Bir çivi bir nalı, bir nal bir tırnağı, bir tırnak bir ayağı, bir ayak bir atı, bir at bir kumandanı, bir kumandan bir vatanı mahvedebilir…
CENGİZ HAN
Atımın geçtiği yerde ot bitmez
ATİLLA
Alimleri bindiği atın ayağından üstümüze sıçrayan çamur, şerefimizdir
YAVUZ SULTAN SELİM
Abdal ata binince bey oldum sanır, şalgam aşa girince yağ oldum sanır
- Acemi katır kapı önünde yük indirir
- Acemi nalbant gavur beygirinde dener kendini
- Aç at yol almaz, aç it av almaz
- Ağanın gözü ata tımardır
- Alçak at binmeye kolay, öksüz çocuk dövmeye kolay
”alçak ata binmek de güçsüz, korunmasız kimseyi dövmek de marifet değildir”

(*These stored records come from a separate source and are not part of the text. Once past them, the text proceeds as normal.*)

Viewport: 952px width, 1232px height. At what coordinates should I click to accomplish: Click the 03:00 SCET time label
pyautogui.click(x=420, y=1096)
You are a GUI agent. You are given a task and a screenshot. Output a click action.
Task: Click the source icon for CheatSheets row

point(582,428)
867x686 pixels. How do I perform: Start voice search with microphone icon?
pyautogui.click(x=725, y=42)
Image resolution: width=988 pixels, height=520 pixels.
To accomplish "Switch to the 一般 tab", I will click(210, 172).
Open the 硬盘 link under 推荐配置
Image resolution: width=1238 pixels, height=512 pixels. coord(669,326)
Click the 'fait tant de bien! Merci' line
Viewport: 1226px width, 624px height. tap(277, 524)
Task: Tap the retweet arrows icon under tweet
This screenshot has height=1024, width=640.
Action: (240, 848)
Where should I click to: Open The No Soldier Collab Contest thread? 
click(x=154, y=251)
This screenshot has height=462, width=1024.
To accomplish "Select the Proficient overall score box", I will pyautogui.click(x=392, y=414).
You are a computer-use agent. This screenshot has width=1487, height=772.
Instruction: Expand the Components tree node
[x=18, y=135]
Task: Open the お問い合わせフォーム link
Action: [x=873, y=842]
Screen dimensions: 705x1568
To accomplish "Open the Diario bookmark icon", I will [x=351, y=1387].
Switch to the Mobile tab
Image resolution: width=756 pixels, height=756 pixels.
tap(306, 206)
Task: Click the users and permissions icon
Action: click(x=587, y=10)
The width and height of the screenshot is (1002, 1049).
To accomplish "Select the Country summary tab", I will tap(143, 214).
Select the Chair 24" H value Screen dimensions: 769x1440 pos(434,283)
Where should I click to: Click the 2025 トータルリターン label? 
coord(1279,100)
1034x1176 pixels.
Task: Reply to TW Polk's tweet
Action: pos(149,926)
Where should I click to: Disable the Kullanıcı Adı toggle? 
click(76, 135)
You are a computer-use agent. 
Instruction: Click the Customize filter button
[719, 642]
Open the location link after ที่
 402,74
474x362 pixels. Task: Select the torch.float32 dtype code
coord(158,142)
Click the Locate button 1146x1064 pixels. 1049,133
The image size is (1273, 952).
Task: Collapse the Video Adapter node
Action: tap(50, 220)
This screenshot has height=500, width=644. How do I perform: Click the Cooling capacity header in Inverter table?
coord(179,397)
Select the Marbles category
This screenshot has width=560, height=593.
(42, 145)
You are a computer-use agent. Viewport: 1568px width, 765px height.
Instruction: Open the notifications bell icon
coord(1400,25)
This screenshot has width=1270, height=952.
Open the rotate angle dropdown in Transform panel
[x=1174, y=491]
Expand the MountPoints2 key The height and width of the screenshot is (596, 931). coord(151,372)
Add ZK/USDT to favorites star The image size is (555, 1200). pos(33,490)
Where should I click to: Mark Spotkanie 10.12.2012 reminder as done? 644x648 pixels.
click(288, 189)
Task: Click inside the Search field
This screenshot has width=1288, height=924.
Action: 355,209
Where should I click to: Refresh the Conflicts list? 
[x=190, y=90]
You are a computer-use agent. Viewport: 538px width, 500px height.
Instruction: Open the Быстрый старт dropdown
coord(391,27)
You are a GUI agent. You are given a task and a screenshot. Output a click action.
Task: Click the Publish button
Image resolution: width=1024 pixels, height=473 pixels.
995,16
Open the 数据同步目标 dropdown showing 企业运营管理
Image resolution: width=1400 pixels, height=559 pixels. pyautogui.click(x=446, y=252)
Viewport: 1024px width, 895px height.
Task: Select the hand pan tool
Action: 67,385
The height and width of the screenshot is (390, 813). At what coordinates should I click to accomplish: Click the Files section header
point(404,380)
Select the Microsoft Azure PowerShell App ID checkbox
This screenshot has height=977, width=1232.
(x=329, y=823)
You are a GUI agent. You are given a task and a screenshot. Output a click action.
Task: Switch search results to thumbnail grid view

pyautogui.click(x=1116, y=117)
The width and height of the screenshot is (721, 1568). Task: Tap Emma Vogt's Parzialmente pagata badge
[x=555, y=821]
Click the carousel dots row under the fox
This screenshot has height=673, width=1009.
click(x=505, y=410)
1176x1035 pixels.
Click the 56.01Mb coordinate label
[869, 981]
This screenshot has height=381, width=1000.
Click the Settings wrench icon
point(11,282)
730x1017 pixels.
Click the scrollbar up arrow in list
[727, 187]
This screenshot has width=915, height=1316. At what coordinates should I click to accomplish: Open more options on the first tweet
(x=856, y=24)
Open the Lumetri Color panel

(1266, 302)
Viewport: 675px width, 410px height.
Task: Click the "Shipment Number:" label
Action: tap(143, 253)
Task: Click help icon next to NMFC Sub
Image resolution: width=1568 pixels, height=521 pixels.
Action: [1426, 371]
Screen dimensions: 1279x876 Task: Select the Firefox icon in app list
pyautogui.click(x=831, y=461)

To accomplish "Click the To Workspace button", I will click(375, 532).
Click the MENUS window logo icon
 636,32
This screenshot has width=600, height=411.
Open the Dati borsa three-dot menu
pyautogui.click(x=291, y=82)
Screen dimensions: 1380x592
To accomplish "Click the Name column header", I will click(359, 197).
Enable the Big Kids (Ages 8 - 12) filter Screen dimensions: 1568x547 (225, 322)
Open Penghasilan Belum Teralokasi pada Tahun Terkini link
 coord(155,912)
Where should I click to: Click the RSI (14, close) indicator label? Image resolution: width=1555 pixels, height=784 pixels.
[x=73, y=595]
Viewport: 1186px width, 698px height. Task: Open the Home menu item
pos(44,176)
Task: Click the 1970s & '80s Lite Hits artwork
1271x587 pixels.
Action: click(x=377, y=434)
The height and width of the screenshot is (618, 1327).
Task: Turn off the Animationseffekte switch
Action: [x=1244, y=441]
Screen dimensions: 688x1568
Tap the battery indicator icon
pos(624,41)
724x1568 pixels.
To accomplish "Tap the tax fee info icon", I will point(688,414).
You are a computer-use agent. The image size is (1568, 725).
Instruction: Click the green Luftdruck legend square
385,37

- Alma alı, sat yağızı, bin doruya, besle kırı
”biniciler al ve yağız renkli atları tutmazlar doru ve kır donlu atları makbul sayarlar atını ona göre seç”
- Almadığın Hayvanı Kuyruğundan Tutma
”almayacağın bir şeye, işinde çalıştırmayacağın kimseye, alacakmışsın, çalıştıracakmışsın gibi yakın ilgi gösterme, umut verme”
- Arık ata, kuyruğu da yüktür
”halsiz kişi, kimseye yardım edecek durumda değildir bu yardım ne kadar az ve yardım edilecek kişi ne kadar yakını olursa olsun”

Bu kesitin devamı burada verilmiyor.